Org-Roam doesn’t find some of my nodes.
The nodes that are not found are nodes that exist in a subdirectory in my Org-Roam-Directory, and the subdirectory is not tracked by the git repository for the org-roam-directory.
Taking the subdirectory filepath out of gitignore makes the org-roam nodes visible again (after running org-roam-db-sync).
What did you expect to happen?
My understanding was that org-roam searches recursively within org-roam-directory, and I was unfamiliar with .gitignore modifying this behaviour. Unsure if this is an org-roam thing or a doom thing.
Steps to reproduce
Put your org-roam-directory under git version control.
In org-roam-directory, create a subdirectory that you then will exclude from the git repository by adding the subdirectory filepath to the git repository .gitignore.
Put some Org-Roam nodes into this subdirectory.
Attempt to search for a node that exists in this subdirectory.

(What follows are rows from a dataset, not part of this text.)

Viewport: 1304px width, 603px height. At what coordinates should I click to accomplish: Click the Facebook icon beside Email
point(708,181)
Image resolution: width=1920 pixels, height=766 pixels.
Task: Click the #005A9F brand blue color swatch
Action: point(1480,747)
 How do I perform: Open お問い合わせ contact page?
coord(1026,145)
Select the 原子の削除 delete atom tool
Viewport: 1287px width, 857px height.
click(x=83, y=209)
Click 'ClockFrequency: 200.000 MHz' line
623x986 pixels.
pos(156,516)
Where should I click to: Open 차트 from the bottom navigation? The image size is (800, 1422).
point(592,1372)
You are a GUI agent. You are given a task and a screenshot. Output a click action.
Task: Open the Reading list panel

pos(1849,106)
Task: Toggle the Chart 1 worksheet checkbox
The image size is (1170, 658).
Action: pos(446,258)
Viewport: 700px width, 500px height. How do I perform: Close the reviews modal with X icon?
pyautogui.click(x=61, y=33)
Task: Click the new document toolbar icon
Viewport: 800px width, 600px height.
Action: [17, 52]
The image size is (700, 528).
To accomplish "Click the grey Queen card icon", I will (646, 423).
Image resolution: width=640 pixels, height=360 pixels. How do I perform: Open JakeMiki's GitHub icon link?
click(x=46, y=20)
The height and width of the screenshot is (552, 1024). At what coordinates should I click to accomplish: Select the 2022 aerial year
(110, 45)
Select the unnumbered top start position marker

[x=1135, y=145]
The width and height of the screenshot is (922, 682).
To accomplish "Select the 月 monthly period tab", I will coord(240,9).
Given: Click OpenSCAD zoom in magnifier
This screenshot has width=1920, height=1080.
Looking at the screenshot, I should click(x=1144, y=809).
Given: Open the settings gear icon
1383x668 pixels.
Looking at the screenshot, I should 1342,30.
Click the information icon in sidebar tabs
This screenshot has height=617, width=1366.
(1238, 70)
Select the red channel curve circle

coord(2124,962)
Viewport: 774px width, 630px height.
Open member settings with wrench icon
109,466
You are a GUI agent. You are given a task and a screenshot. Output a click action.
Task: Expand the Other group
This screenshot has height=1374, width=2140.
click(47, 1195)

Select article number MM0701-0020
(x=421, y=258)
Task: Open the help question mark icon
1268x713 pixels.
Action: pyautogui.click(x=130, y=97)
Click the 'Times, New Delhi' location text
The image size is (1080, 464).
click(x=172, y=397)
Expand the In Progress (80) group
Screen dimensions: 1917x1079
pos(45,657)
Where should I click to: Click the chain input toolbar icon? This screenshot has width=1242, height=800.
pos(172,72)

I appreciate it when people explain how they debug issues so I can do it myself next time, so here goes. You can see where functions are bound with M-x where-is (including where-is itself!); most of these tools are bound to sane keybindings, which expedites the process once you’re comfortable. Feel free to follow along.
I assumed you were using org-roam-node-find when you said “attempt to search for a node”. It’s always good to use exact symbol names in reproduction steps.
I checked org-roam-node-find (via helpful-callable) to see if it was ignoring things from the database at runtime. Nothing seemed relevant, so I assumed the node wasn’t making it into the database at all.
I checked org-roam-db-sync to see how it ignored input. It looks it uses org-roam-list-files to get files. Calling helpful-callable while the point (cursor) is on a function will default the input to the function at point, so let’s inspect that. It actually just wraps the internal org--roam-list-files. We need to go deeper!
Here, it looks like org-roam uses external shell commands if defined. Let’s inspect org-roam-list-files-commands with helpful-variable.
Hmm, it looks like the original value defaults to find, but the current value defaults to fd. Let’s see if the Doom module is to blame. doom/help-modules:lang org will take you to the Org module README.
The README is in your Emacs directory alongside the module code, so let’s find-file and visit contrib/roam2.el. Then I +default/search-buffer for fd, and voilà, it looks like +roam2 indeed makes this change, for speed. You could also just search the entire Doom source if you weren’t familiar with the module structure with +default/search-project.
The simple fix is to reorder the executables in your private config. If you really wanted to use fd, you could redefine org-roam--list-files-fd (how I found this is left as an exercise to the reader ) or even submit a PR to make the behavior across executables consistent upstream. I’ve added this to my backlog, but anyone is free to beat me to it. I won’t get to it for at least a week.